Além do tratamento farmacológico, deve ser instituída uma abordagem psicoterápica.29,30 Entre as psicoterapias, a terapia cognitiva parece ser a mais eficaz, ainda que também possam ser consideradas a psicoeducação, o manejo da ansiedade ("anxiety management") e a terapia de exposição ("exposure therapy") (ver Foa31 para maiores detalhes sobre as modalidades de psicoterapia).25 Sabe-se, contudo, que nem todos os pacientes terão benefício com a psicoterapia. Em alguns veteranos de guerra, por exemplo, a psicoterapia pode desencadear a re-experiência do trauma e, por conseguinte, a piora do curso clínico do TEPT.
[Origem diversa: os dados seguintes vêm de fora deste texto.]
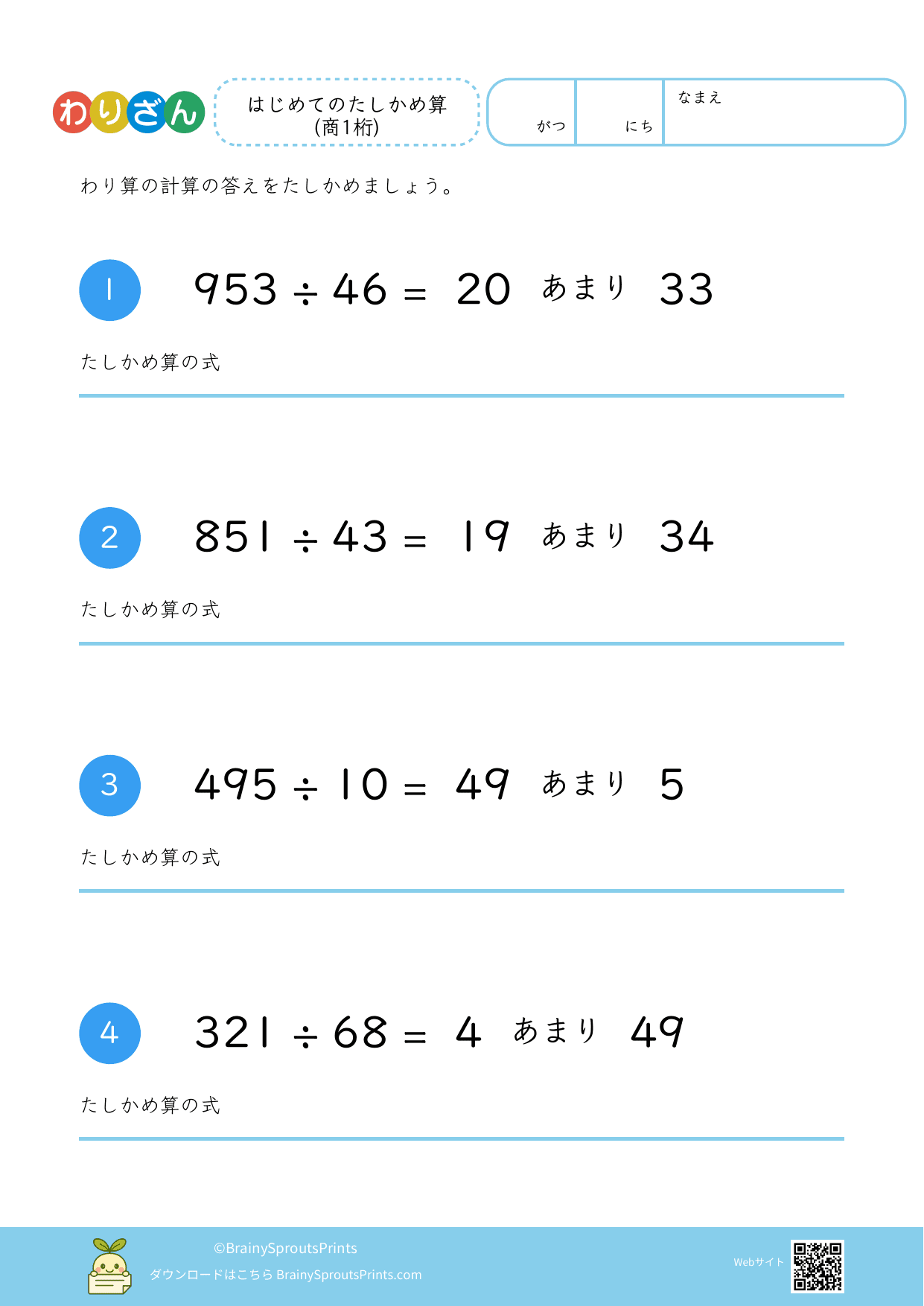Click the blue number 2 circle
The image size is (924, 1306).
(x=110, y=538)
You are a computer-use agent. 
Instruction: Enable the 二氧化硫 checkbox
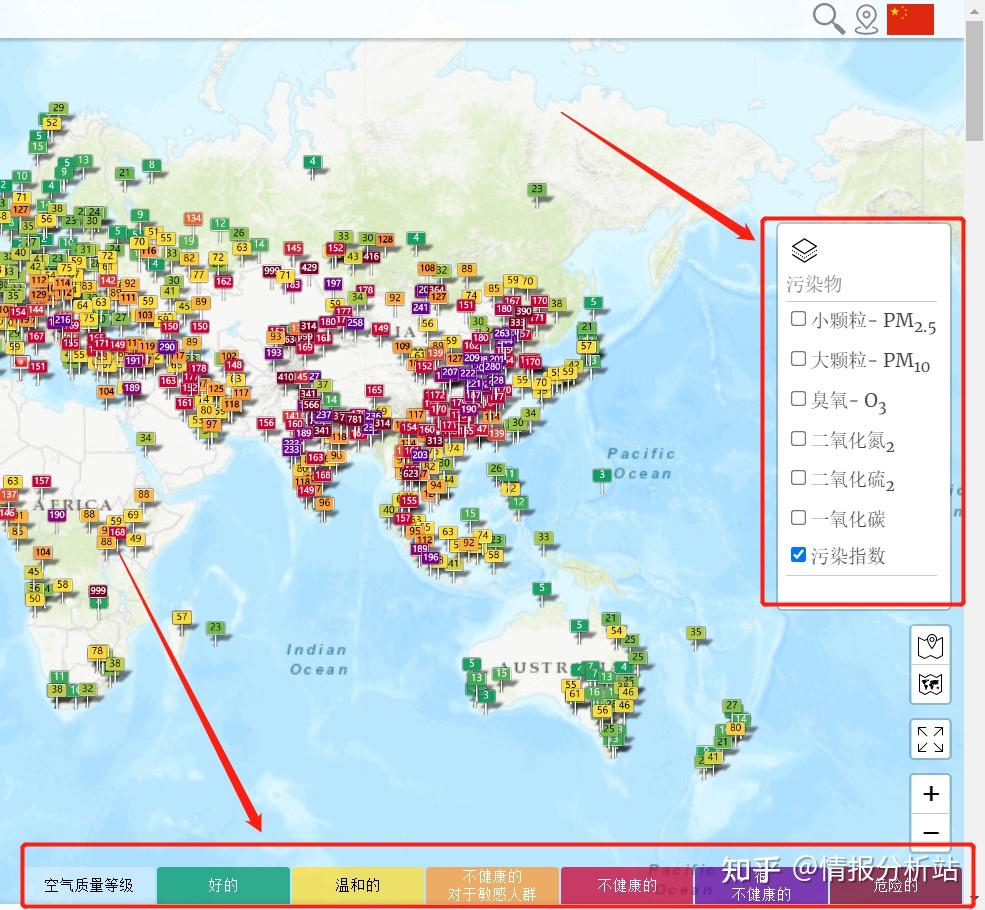tap(798, 478)
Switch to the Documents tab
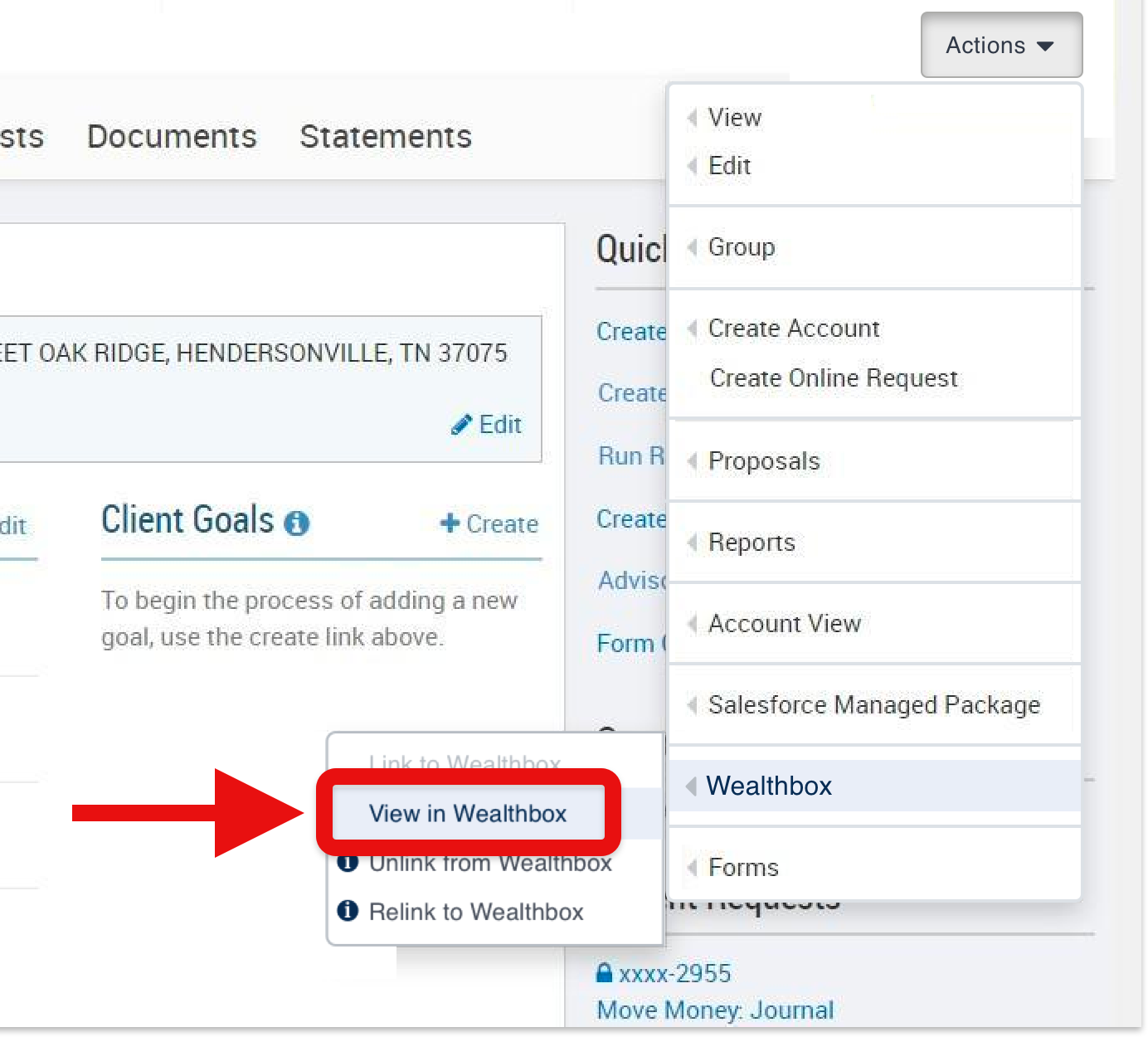Screen dimensions: 1148x1037 [172, 136]
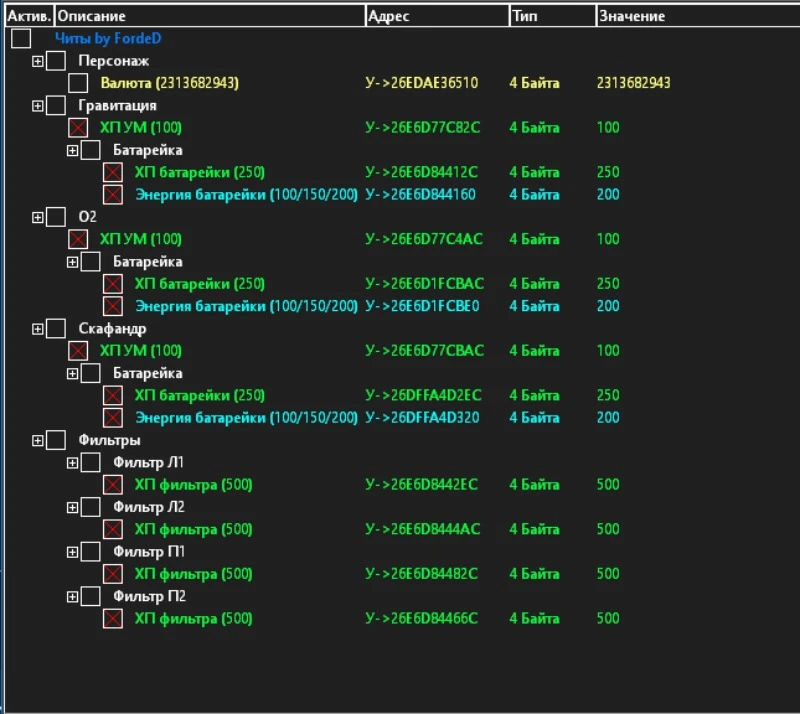The height and width of the screenshot is (714, 800).
Task: Toggle the Скафандр group checkbox
Action: [56, 329]
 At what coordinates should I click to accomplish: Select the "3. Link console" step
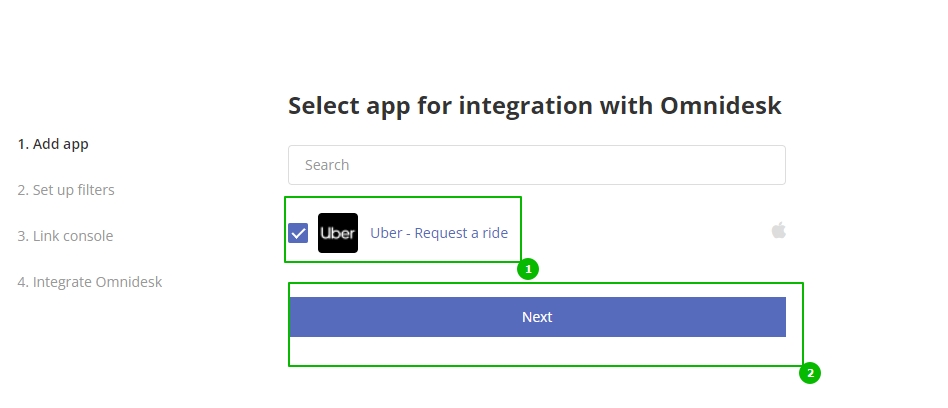click(x=65, y=236)
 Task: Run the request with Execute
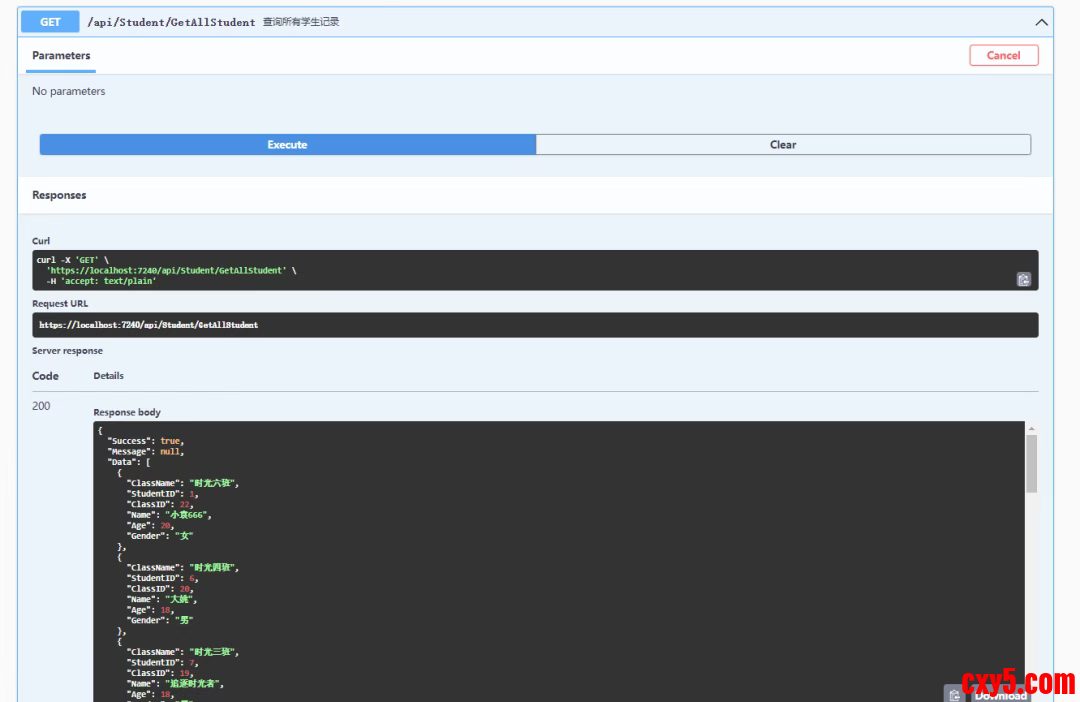(x=287, y=145)
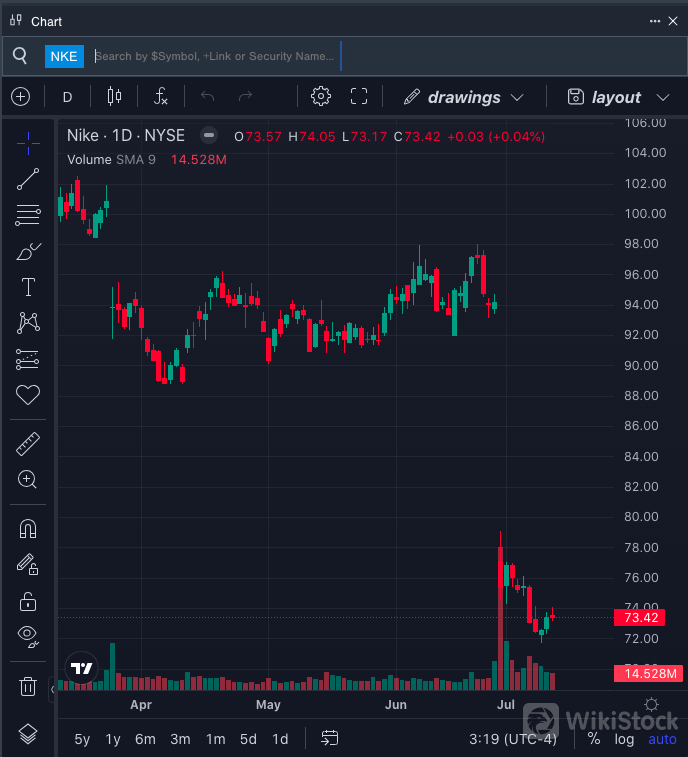The image size is (688, 757).
Task: Switch to the 5y time range
Action: tap(82, 739)
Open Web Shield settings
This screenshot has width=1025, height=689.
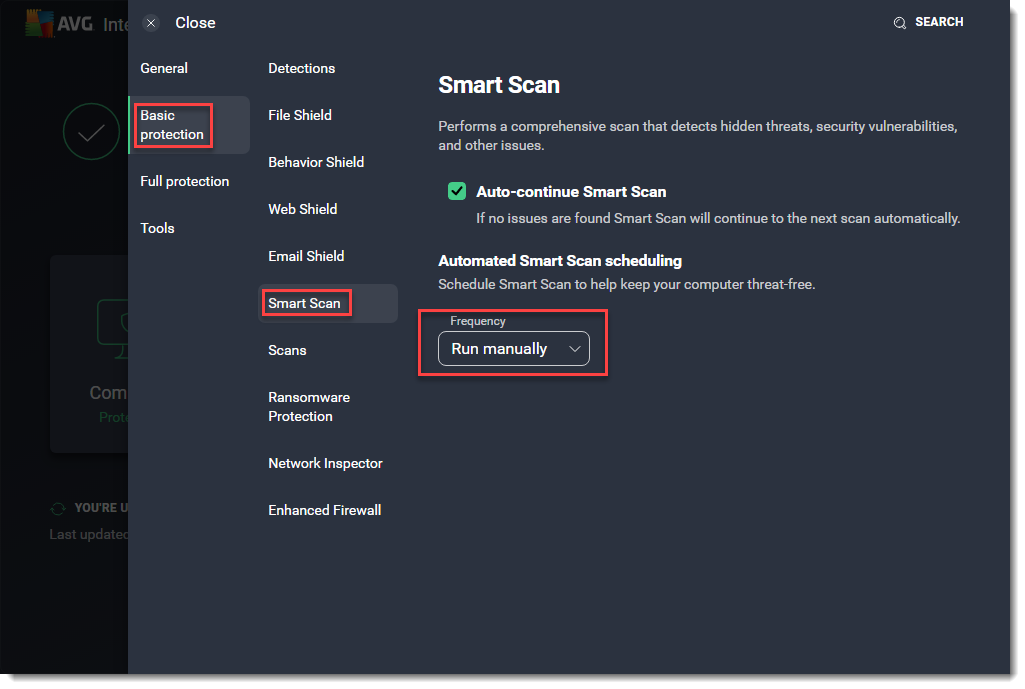coord(302,209)
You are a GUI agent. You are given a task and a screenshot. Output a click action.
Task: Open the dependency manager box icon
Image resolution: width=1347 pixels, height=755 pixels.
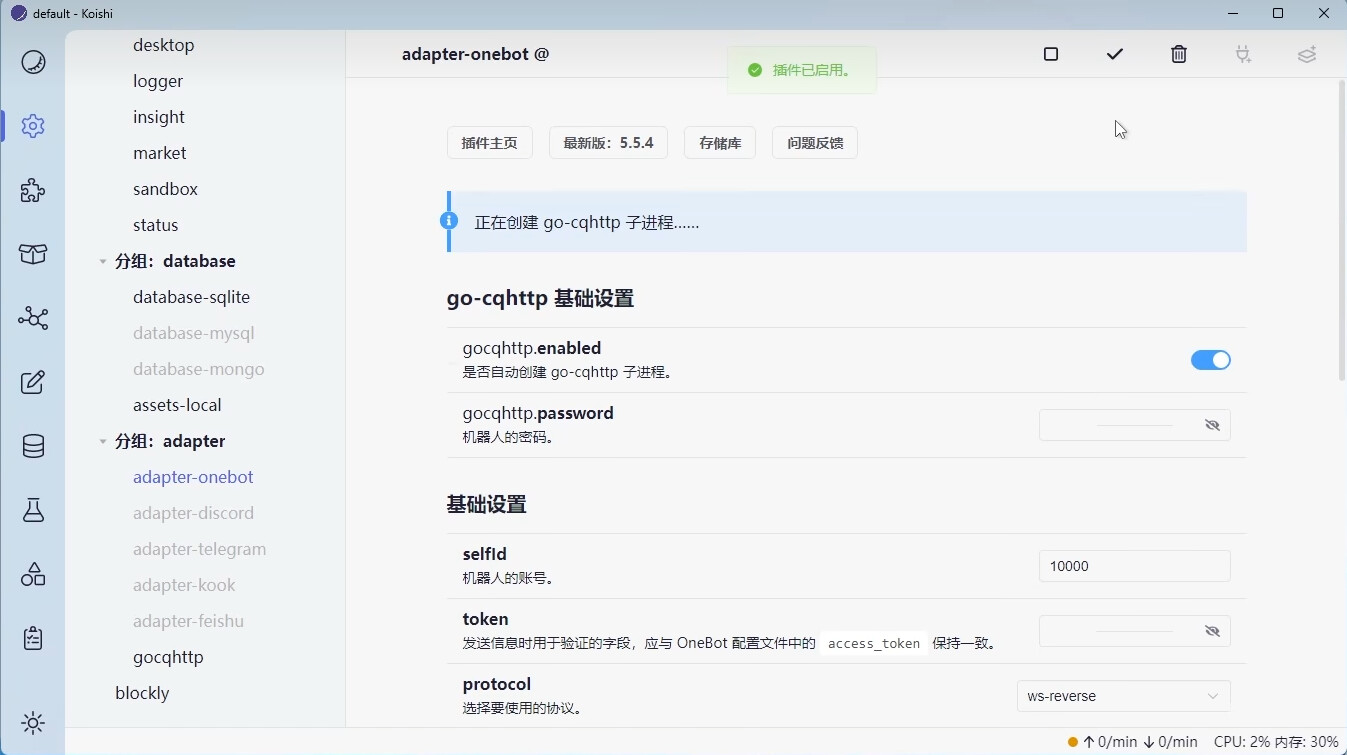tap(33, 254)
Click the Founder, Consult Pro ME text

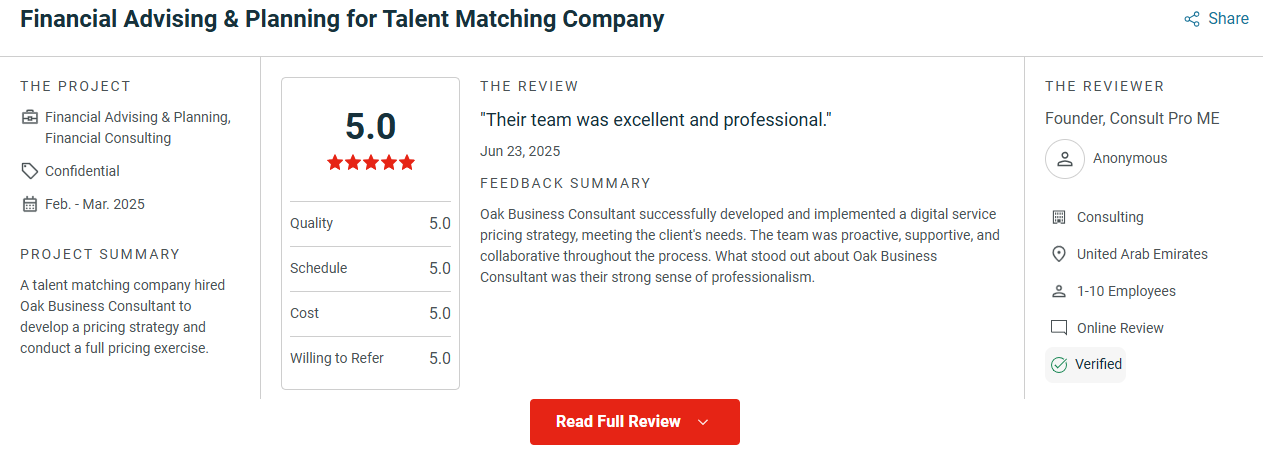(1132, 118)
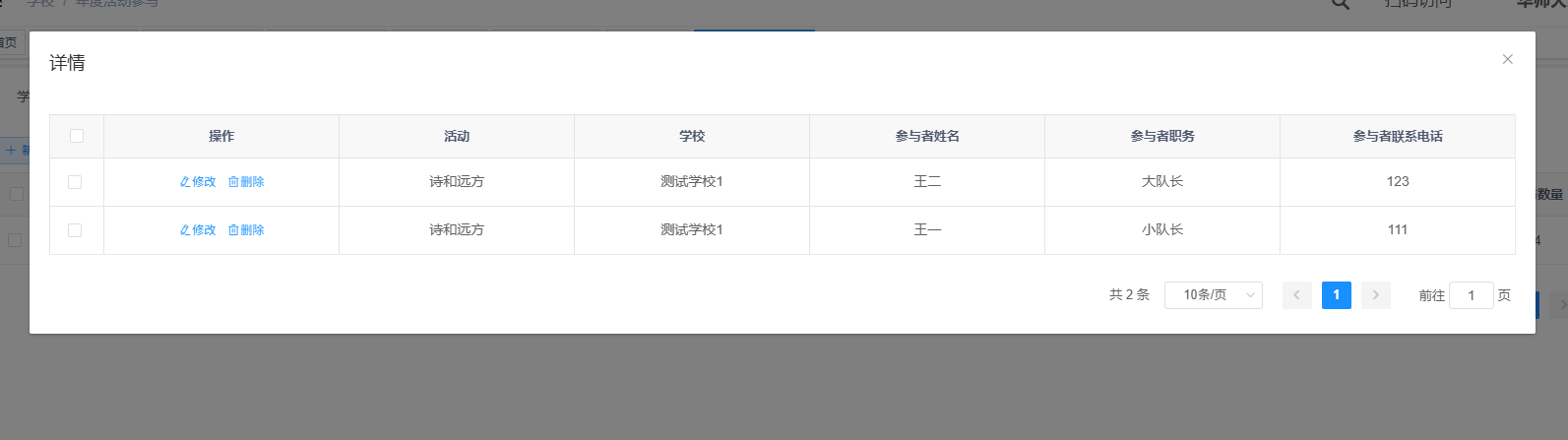Toggle the select-all checkbox in table header
This screenshot has width=1568, height=440.
tap(77, 136)
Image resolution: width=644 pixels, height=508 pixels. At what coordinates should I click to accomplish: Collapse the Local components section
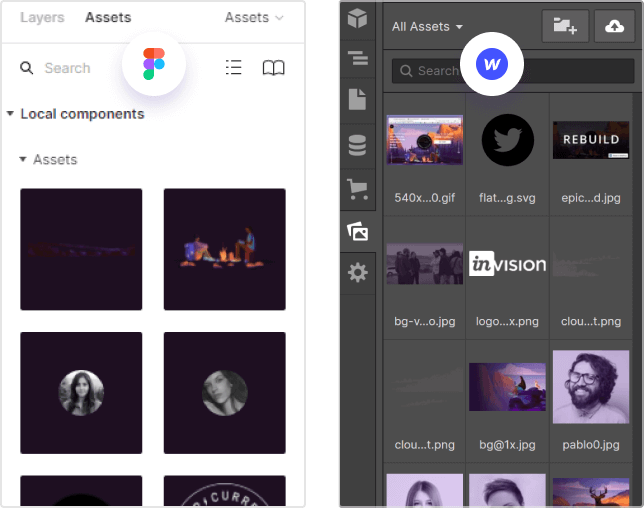coord(10,114)

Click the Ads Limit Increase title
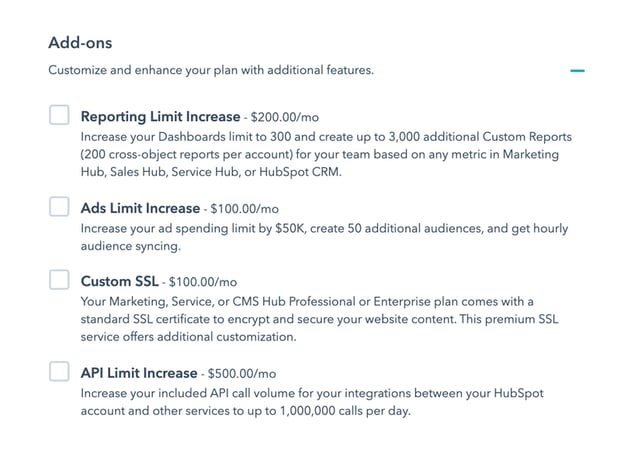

De acordo com os princípios da terapia cognitiva, certos padrões disfuncionais de pensamento produzem emoções patológicas que culminam na manifestação de transtornos psiquiátricos, incluindo o TEPT. Tais padrões de pensamento tipicamente levam o indivíduo a sentir-se ansioso, deprimido, irritado ou envergonhado em situações nas quais tais emoções são inapropriadas ou indesejadas. As cognições disfuncionais e as emoções resultantes provocam comportamentos irracionais tais como a esquiva de situações que não envolvem riscos ou atritos desnecessários com outras pessoas. A terapia cognitiva, por fim, ensina o paciente a identificar suas cognições disfuncionais, a desafiá-las e a substituí-las por crenças funcionais e realistas.31 Em geral, a psicoterapia cognitiva deve ser realizada semanalmente, de forma individual e em sessões de cerca de 60 minutos de duração.25

 

Conclusões e Perspectivas

A comorbidade entre a depressão maior e o transtorno de estresse pós-traumático é um fenômeno clínico que mereceu, até agora, pouca atenção da literatura, embora sua prevalência seja considerável. Assim, muitas questões permanecem em aberto: seria essa comorbidade "fato" ou "artefato", já que muitos sintomas da síndrome depressiva são comuns ao TEPT? Qual o significado dessa comorbidade em relação ao prognóstico e à resposta a tratamento? O desenvolvimento da comorbidade com depressão maior estaria na dependência de uma vulnerabilidade individual para depressão? Seria a intensidade ou a qualidade dos eventos traumáticos que estaria mais associada com o desenvolvimento da comorbidade com depressão maior?

Essas e tantas outras questões ainda não apresentam respostas na literatura. O desenvolvimento de projetos longitudinais de pacientes com TEPT associados a desenhos de pesquisa mais rigorosos será fundamental para uma melhor compreensão da relação entre depressão maior e TEPT.